Key Implicit Assumptions
Category | Assumption |
---|---|
Problem | I assume user group X has a problem with Y. |
Solution | I assume X product category is the best way to solve this problem. |
Feasibility | I assume this product can be built and that users will adopt it. |
Team | I assume my team has the skills, reputation, and resources to build it. |
Economics | I assume we can build a profitable business around it. |
Example: Square
Category | Assumption |
---|---|
Problem | Small merchants lose sales because they can’t accept credit cards. |
Solution | A credit card reader that plugs into a phone solves this issue. |
Feasibility | A phone add-on can read credit cards; banks and customers will trust it. |
Team | Dorsey has the funds and expertise to bootstrap the company. |
Economics | The company can profit from these transactions. |
Researching User Needs
To build the right product, observe and talk to users:
- Day-in-the-life method: Follow real users to understand their context.

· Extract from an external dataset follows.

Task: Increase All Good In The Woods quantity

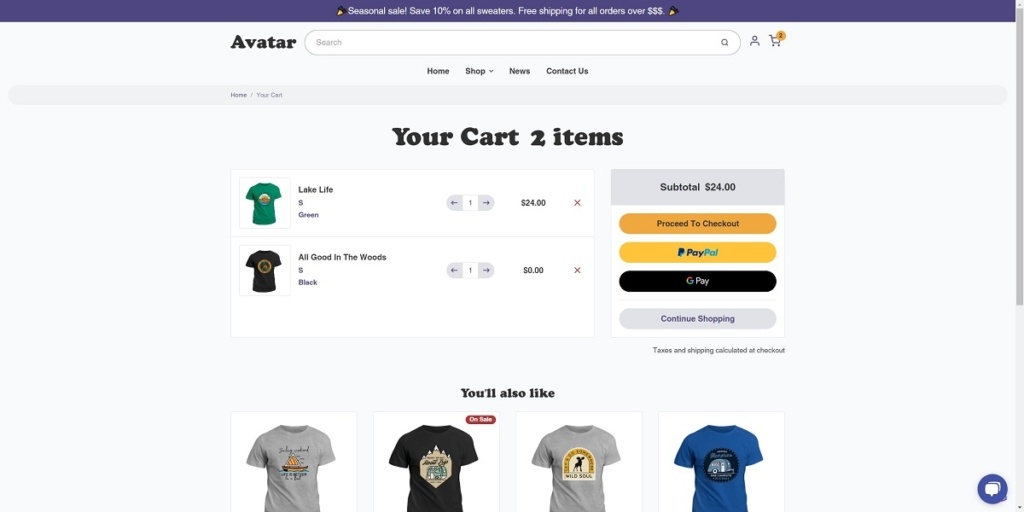Action: point(486,270)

- Find users where they congregate:
- Forums/websites
- Twitter, LinkedIn, GitHub, Reddit, Mastodon
- Product Hunt, Hacker News
- Google Trends
- Discord communities
- Facebook groups
Research Methods
Method | Strengths | Weaknesses |
---|---|---|
Surveys | Good for testing problem assumptions | Poor for qualitative insights |
Interviews | Reveal deep insights | Not great for quantitative data |
Field Studies | Observe real behavior | Time-consuming |
Focus Groups | Extract beliefs via discussions | Risk of groupthink |
Diary Studies | Long-term insights | Requires participant discipline |
Always ask open-ended questions!
❌ "Would you order groceries through an app?"

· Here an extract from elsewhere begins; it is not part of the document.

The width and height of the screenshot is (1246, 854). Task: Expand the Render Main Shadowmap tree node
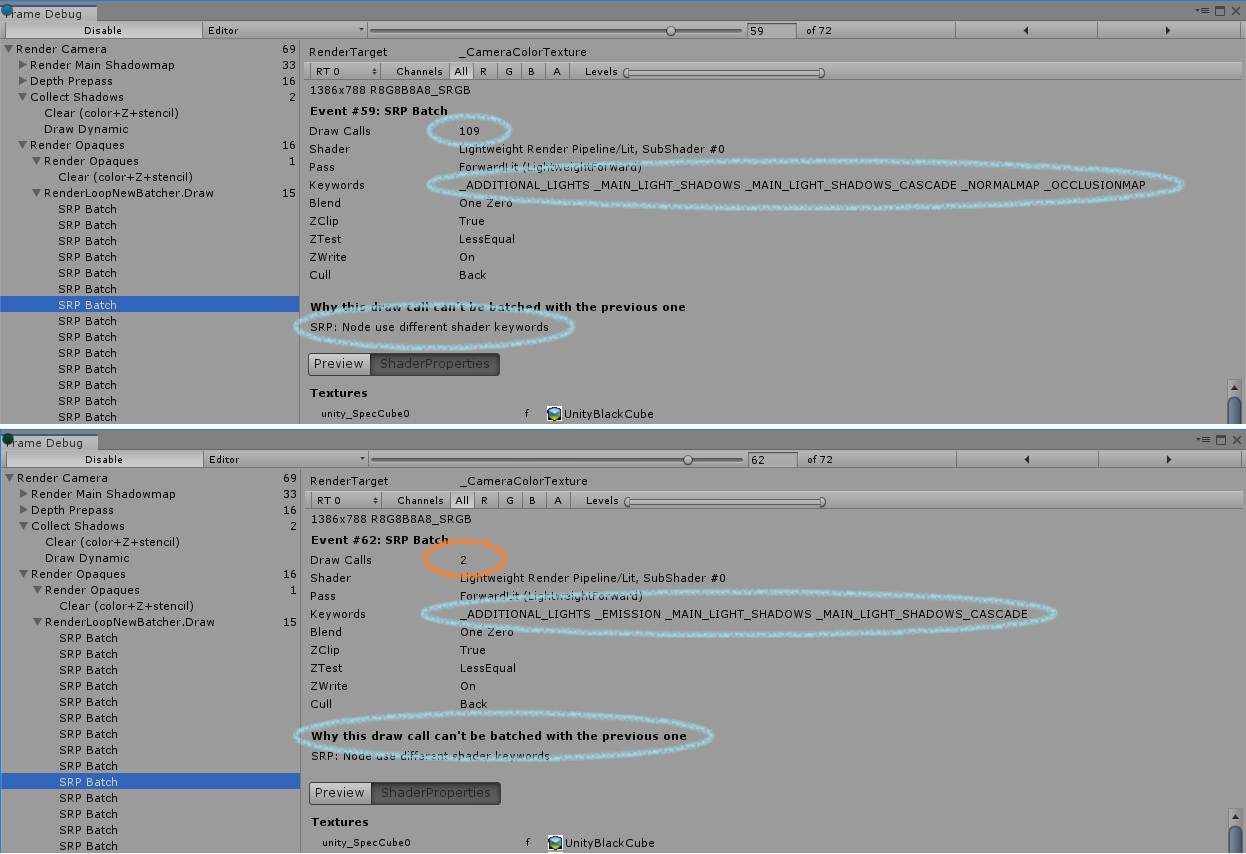tap(22, 64)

✅ "What goes through your mind when deciding how to buy groceries?"
Prototyping & MVPs
Prototype Stages
- Post-it Prototype – Sketch flows on sticky notes
- Wireframe – Basic digital mockups
- Clickable Prototype – Interactive but non-functional
- MVP – The simplest testable version
MVP: The Most Misunderstood Concept
An MVP is not:
- A full-fledged launch
- A "version 1.0"
An MVP is:
- A testing vehicle
- A way to validate assumptions quickly
- A non-scalable experiment
Real MVP Examples
- Zappos: Took photos of mall shoes, put them online, and bought them when ordered.

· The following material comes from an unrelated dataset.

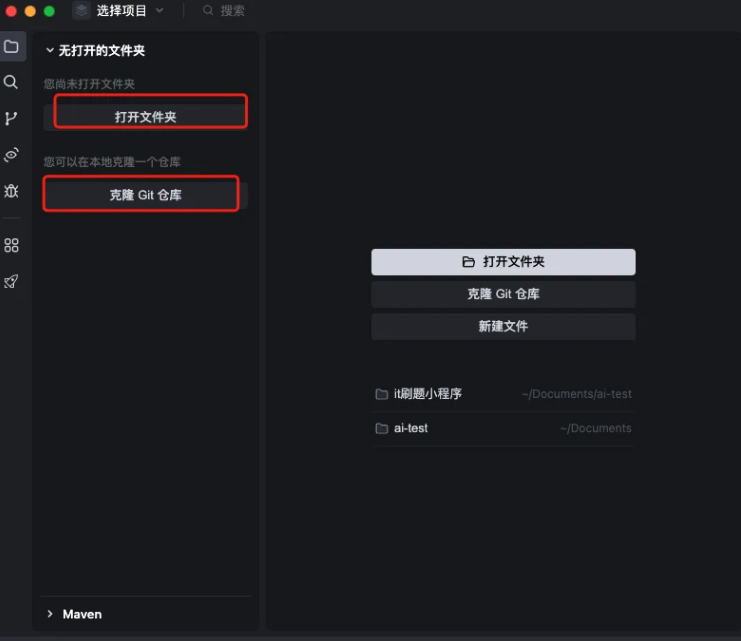Click the project layers icon in title bar
The height and width of the screenshot is (641, 741).
tap(81, 10)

- DoorDash: Founders personally picked up and delivered food.
- Airbnb: Validated demand by renting out their apartment air mattress.
- Zynga: Ran ads for fake games—only built games if ads got clicks.
Better term: RAT (Riskiest Assumption Test)
Fake Door Test
Create a landing page advertising a product, measure interest by signups/clicks before building.
Scaling 1-to-N Products
To ensure product success at scale, ask:
✅ Does this solution delight users?
✅ Is it hard to copy?
✅ Does it enhance margins?
Metric-Driven Experimentation
- Set quantitative or qualitative metric goals.
- Run A/B tests before full rollout.
Example
Hypothesis: Lyft users spend too long waiting at airport pickup points.
Experiment: Add "X minutes of walking time left" signs.
Metrics to measure:
✅ 30% increase in user-reported satisfaction
✅ 40% decrease in average wait times
✅ 10% increase in Lyft rides from airports
The Power of Reference Customers
- Work closely with a small set of representative users.
- Easier to build for a real user than a hypothetical one.
Launching the Right Way
🚀 You only get one chance at a first impression.
❌ Don’t launch an MVP to the world
✅ Launch a Minimum Lovable Product (MLP)
An MLP must have:
- Differentiating features
- Polished UX
Better to release fewer, high-quality features than many half-baked ones.
The MLP Formula
"If you had to describe this product in one sentence at a noisy bar, what would you say?"
Creating "Wow" Moments
- Uber: "Summon a black car with one tap."
- Duolingo: "Learn Klingon."
An MLP transcends being a tool—it becomes a magical experience.
Retention is Key
- The best apps retain 13x more users after 90 days than average apps.
- Retention makes acquisition exponentially cheaper.
First Impressions Matter: OOBE (Out-of-Box Experience)
🚀 Nobody will use a great feature if they never get past onboarding.
Key Takeaway
✅ Nail the first impression.
✅ Build for love, not just viability.
✅ Validate before scaling.
✅ You will build both 1-N and 0-1 products in your career.